Droga, ktorą tu opisaliśmy ma
jeszcze i tę właściwość, że "myśli się" i śni jeszcze długo po powrocie
do domu. A kiedy dodatkowo przywozimy ze sobą skarby, których nie
znajdziesz nigdzie indziej, nie pozwoli o sobie zapomnieć.
Spotkaliśmy
się na katedralnym szlaku. Właściwie to nawet trochę na siebie
wpadliśmy (w lewej nawie, tuż za transeptem). Mędrcy, jak mówi o nich
Tradycja, aby tu przybyć, musieli pokonać długą i pełną niebezpieczeństw
drogę. A przybywszy na miejsce zachowali się jak na prawdziwych
Mędrców przystało: choć z pewnością ponad miarę egzotyczni, skierowali
swoją uwagę nie na siebie, ale na tego, którego zapowiadała im Gwiazda.
Nie wypowiedziawszy ani jednego słowa, wszak Słowo mieli przed sobą,
"upadli na twarz i oddali Mu pokłon. I otworzywszy swe skarby,
ofiarowali Mu dary: złoto, kadzidło i mirrę" (Mt 2, 9).

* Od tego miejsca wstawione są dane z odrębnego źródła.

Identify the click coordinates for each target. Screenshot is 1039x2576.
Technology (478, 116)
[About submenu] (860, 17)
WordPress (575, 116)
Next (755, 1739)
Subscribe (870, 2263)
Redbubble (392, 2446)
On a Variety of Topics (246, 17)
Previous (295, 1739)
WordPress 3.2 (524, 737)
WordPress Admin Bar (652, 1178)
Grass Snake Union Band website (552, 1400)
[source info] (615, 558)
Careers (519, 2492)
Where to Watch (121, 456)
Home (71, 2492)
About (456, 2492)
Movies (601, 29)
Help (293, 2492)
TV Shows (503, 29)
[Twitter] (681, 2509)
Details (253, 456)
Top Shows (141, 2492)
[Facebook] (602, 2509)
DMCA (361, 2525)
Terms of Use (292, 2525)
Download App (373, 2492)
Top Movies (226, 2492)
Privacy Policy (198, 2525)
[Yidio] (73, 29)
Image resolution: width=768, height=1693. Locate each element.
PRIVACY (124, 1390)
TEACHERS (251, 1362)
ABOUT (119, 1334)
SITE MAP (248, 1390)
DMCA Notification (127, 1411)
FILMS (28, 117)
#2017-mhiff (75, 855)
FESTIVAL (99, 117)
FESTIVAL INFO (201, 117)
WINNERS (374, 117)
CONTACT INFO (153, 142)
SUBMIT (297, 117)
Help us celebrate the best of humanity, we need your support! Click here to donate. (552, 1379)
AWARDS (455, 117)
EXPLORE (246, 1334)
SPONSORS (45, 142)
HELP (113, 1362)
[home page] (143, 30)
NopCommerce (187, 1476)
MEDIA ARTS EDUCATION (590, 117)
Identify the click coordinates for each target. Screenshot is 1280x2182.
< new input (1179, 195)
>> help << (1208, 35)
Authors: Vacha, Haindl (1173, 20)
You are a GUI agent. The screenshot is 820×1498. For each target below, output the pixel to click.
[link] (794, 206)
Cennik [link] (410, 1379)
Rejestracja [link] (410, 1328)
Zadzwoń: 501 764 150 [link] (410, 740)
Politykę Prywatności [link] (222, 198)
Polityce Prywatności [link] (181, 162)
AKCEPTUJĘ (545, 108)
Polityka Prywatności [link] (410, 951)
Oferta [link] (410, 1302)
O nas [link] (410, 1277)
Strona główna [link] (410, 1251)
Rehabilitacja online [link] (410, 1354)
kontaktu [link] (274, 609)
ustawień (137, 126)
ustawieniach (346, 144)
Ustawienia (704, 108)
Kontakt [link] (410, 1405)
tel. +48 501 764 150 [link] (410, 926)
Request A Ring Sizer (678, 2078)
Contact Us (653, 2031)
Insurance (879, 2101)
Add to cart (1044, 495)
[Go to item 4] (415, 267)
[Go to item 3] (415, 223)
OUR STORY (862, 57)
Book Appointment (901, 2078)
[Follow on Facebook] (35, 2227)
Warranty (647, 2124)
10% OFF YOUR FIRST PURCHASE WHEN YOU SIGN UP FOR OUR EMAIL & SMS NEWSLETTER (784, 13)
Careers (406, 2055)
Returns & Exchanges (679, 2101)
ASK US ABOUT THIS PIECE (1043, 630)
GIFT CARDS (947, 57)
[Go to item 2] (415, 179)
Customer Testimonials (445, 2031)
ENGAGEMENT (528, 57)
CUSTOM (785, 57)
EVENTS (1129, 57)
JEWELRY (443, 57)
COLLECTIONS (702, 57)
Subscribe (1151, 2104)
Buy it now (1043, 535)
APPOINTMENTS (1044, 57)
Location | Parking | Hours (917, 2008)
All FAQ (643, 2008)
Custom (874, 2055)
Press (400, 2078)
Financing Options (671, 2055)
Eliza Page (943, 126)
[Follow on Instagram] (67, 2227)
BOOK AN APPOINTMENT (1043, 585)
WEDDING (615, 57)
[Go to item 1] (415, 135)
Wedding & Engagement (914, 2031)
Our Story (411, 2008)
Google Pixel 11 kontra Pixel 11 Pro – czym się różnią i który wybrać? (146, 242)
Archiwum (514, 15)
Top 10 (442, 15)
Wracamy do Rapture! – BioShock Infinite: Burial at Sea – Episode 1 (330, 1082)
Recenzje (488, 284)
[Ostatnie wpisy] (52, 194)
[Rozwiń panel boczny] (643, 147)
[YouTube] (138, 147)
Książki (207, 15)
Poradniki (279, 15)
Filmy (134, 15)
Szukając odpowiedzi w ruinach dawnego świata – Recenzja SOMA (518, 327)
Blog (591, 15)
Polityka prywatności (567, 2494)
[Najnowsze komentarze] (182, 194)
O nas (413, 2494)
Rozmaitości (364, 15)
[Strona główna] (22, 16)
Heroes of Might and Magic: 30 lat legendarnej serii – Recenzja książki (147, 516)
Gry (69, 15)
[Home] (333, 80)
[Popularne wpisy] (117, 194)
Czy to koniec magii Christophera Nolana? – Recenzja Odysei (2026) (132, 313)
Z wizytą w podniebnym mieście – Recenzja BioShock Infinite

W drodze powrotnej przyśnił im się Anioł, który nakazał im wrócić do domu inną drogą niż tu przybyli.
W dzień
taki jak dziś Kościół kładzie nam przed oczy taki właśnie opis
zdarzeń. I tak też uwiecznił go na szkle (i przy pomocy szkła)
średniowieczny artysta.
Witraż ten nie
pochodzi jednak z katedry w Kolonii, która w sposób szczególny
dedykowana jest przedstawionym na scenie postaciom*.
To
"pamiątka" z Tours, z jednej z niewielu katedr (na pewno jest nią także ta w
Bourges), które nawet w czasach największego terroru nie utraciły
swojej malowanej światłem szaty.
W
katedrze kolońskiej napotykam natomiast miniaturę labiryntu. Figura z
tej samej co w Saint-Quentin czy Chartres rodziny znajduje się jakby
trochę w ukryciu, tuż przed drzwiami prowadzącymi... dokąd? nie wiem, może
pod prezbiterium?
Labirynt. To prastare
wyobrażenie ludzkiego losu w symbolice chrześcijańskiej nie jest już
postrzegane jak jego odległy, antyczny "krewny". Nie wyobraża już
ślepego fatum, niepokojącej i nieprzyjaznej człowiekowi siły, która bawi
się nim, stawiając na drodze rozmaite pułapki. W symbolice
chrześcijańskiej, zwłaszcza w sztuce katedr, labirynt oznacza już dla nas
całkowitą pewność: nie zbłądzi ani nie ustanie w drodze ten,
dla którego światłem będzie Chrystus, w mistyczny sposób rodzący
się w człowieczej duszy wciąż na nowo.
Surge, et illuminare Jerusalem, quia gloria Domini super te orta est!**
Ten
sam "motyw", choć już bardziej rozwinięty niż ten katedralny i ułożony
już nie z kosztownego materiału a z chodnikowej kostki, znajduję przed
kościołem świętego Seweryna, 1500 metrów dalej.
Jest
gorące sobotnie popołudnie. Kościół zamknięty z powodu trwających w nim
i wokół niego prac remontowych. Na skraju kościelnego placyku stoi
odlana w brązie figura pięknego dziewczęcia, noszącego wiele imion odsyłających do wyrobów
firmy Stollwerck [1].
A my?
Podczas
gdy niczego nieświadomy gołąb przecina kolejne węzły labiryntu, a
piękna Gerda częstuje przechodniów pralinkami - my wybieramy się
odwiedzić Przyjaciół. Jedziemy do leżącej na obrzeżach miasta dzielnicy
Hochenhaus.
Droga…
Pozdrawiam Was, Których na niej spotkałem!
Tekst i zdjęcia:
Paweł Schulta
_______
PRZYPISY
* To
przecież właśnie relikwiom Mędrców, które przybyły do miasta w roku
1164, katedra zawdzięcza swój dzisiejszy kształt; z powodu nagłego wzrostu liczby pielgrzymów Kolonia stała się
wkrótce trzecim w Europie Zachodniej po Rzymie i Santiago de Compostela
celem pielgrzymów. Prace
złotnicze nad stworzeniem imponującego "relikwiarza relikwiarzy" trwały
nieprzerwanie 40 lat.
** Z graduału na uroczystość Objawienia Pańskiego, czyli Trzech Króli. Izajasz 60, 1.
[1] Niemiecki producent czekolady (przypis pochodzi od Redakcji).